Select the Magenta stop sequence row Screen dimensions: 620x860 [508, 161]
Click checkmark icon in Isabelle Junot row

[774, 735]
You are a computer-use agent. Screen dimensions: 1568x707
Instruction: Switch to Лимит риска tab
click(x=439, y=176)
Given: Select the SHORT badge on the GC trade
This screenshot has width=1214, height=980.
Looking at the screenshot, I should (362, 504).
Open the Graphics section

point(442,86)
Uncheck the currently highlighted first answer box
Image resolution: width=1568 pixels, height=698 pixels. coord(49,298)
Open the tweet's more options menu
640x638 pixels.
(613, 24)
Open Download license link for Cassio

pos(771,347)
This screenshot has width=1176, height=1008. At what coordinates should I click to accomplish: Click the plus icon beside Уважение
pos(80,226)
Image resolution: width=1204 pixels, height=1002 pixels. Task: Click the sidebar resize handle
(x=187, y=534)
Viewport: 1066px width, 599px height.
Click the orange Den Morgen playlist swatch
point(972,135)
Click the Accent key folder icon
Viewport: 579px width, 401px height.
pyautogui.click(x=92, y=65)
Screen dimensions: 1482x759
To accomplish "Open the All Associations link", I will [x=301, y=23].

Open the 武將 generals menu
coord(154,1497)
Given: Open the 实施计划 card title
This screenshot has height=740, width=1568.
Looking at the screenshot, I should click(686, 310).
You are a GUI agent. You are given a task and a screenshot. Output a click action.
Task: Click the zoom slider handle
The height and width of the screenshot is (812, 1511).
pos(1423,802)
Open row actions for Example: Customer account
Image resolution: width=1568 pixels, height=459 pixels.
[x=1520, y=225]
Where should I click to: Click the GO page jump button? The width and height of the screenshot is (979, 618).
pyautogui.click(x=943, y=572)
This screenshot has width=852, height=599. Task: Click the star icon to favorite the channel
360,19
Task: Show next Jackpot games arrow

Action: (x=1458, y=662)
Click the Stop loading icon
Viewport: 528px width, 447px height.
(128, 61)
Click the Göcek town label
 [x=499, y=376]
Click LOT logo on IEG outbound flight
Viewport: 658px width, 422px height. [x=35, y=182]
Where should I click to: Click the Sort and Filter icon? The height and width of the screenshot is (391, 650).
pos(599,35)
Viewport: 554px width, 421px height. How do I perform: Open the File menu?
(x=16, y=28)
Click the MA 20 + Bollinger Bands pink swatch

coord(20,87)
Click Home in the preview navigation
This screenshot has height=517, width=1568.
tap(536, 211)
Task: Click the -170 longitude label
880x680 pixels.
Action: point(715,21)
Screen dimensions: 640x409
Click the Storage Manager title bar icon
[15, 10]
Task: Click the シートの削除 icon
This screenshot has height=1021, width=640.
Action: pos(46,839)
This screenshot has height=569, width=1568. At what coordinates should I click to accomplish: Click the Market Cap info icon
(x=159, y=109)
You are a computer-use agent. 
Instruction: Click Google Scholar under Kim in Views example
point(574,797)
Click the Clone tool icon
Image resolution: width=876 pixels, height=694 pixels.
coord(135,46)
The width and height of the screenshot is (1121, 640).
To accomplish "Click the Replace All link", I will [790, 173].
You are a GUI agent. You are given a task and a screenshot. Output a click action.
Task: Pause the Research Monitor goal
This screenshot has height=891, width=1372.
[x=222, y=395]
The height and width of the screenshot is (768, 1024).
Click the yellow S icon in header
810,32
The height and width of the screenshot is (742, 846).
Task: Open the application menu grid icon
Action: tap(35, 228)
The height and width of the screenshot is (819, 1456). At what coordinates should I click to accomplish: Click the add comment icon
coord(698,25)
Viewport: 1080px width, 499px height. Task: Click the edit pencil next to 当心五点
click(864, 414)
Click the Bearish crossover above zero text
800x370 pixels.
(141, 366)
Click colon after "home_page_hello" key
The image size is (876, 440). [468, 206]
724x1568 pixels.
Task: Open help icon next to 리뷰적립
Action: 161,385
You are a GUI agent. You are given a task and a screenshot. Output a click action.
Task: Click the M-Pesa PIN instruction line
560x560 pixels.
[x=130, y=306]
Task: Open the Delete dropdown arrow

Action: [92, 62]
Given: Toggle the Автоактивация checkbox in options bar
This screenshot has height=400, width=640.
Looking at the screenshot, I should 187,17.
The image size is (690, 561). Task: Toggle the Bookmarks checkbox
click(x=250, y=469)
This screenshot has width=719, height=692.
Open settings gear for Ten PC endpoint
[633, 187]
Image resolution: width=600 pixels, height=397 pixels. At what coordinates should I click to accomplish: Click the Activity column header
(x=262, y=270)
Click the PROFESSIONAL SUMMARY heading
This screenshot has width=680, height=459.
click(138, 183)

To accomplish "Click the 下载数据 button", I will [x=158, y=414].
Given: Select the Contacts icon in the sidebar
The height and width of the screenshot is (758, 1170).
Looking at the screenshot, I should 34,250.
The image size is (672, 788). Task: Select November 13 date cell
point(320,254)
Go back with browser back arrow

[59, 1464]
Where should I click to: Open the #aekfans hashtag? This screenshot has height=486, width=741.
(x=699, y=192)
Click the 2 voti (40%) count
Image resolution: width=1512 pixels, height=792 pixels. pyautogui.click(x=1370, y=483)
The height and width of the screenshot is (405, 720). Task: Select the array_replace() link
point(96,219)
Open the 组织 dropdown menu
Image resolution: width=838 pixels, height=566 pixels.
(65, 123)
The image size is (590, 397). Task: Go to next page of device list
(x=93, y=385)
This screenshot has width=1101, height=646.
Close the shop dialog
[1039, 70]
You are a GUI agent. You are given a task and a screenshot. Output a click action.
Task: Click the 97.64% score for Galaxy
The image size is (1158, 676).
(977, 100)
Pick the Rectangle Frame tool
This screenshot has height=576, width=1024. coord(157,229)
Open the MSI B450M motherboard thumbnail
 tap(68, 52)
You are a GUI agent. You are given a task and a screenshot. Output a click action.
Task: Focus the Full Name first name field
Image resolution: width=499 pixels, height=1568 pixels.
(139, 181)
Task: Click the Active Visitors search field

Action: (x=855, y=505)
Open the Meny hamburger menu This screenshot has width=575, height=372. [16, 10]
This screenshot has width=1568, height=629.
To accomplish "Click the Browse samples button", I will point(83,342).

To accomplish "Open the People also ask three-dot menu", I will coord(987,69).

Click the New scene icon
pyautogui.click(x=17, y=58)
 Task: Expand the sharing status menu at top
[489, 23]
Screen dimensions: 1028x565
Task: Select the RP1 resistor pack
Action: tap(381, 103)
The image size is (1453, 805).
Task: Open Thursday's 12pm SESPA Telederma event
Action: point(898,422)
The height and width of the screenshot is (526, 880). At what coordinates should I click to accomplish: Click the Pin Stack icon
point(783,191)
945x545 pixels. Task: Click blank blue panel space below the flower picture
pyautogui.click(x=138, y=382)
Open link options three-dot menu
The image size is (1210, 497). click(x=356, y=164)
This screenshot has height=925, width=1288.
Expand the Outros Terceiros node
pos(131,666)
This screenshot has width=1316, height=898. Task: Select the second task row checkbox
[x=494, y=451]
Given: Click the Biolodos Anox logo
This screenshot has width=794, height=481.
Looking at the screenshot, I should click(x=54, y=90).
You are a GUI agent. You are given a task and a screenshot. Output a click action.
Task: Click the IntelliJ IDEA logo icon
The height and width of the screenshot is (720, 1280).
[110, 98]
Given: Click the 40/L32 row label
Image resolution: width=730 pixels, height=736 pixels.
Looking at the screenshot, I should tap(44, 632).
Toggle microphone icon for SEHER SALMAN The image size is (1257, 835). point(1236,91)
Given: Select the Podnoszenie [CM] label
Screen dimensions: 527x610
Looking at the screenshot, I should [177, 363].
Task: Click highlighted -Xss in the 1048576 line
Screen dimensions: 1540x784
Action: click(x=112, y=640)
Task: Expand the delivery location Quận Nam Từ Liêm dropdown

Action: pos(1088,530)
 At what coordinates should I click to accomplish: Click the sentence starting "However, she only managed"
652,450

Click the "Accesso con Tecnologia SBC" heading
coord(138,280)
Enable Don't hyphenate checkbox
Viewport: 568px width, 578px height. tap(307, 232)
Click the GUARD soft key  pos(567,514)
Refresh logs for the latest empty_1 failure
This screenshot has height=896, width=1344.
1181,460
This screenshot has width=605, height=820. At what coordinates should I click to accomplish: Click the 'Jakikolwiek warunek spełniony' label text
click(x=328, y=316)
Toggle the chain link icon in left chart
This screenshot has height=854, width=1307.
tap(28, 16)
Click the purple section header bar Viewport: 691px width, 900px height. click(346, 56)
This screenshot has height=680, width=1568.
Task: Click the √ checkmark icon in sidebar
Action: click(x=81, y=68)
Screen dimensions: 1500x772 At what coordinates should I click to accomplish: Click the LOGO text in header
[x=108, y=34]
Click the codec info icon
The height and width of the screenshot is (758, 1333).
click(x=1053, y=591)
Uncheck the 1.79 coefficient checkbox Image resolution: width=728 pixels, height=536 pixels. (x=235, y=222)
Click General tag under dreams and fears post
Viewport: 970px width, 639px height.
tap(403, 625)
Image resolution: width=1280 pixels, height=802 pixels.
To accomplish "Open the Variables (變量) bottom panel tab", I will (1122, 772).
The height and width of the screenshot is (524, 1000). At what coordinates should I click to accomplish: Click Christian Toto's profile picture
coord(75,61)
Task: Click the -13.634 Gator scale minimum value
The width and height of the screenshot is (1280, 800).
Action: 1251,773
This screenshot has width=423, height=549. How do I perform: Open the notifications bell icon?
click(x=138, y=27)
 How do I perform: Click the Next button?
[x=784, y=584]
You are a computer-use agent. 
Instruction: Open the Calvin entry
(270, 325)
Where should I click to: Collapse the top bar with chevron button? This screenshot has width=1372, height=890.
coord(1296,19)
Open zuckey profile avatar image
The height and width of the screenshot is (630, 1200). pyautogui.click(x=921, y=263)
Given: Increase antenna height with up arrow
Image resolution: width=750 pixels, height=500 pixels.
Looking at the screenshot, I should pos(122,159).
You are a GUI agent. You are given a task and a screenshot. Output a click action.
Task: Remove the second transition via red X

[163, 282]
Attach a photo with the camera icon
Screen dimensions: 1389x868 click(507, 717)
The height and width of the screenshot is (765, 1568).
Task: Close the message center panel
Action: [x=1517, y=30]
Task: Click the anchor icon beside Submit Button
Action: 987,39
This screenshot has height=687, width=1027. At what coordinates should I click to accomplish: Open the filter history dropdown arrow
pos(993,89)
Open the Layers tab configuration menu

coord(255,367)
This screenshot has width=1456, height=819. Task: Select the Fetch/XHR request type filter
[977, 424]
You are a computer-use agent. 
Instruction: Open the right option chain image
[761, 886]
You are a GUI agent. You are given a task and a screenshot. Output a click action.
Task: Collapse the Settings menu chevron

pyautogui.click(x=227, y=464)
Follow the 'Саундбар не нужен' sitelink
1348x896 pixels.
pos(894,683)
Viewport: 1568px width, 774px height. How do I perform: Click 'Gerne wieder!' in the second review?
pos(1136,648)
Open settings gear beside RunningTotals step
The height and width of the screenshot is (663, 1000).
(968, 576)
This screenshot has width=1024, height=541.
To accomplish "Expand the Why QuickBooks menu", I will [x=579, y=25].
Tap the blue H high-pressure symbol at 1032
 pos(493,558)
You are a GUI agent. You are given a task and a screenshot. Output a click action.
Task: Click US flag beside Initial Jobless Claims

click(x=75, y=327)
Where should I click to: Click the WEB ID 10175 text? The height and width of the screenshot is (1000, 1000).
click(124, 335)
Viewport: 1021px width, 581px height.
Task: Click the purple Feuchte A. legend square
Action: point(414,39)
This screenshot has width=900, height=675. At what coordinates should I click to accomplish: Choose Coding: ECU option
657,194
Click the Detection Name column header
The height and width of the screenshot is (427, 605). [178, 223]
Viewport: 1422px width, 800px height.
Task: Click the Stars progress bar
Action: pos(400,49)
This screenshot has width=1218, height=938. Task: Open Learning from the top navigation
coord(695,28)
§ §
**THE TASK**
Among the lines above, which ones hold the string "will"? Show them.

**PROBLEM SOLUTION**
To accomplish "Open the All Associations link", I will [x=301, y=23].
To accomplish "Click the Replace All link", I will [790, 173].
To accomplish "Click the 下载数据 button", I will [x=158, y=414].
To accomplish "Click the Browse samples button", I will point(83,342).
To accomplish "Open the People also ask three-dot menu", I will coord(987,69).
To accomplish "Open the Variables (變量) bottom panel tab", I will (1122, 772).
To accomplish "Expand the Why QuickBooks menu", I will [x=579, y=25].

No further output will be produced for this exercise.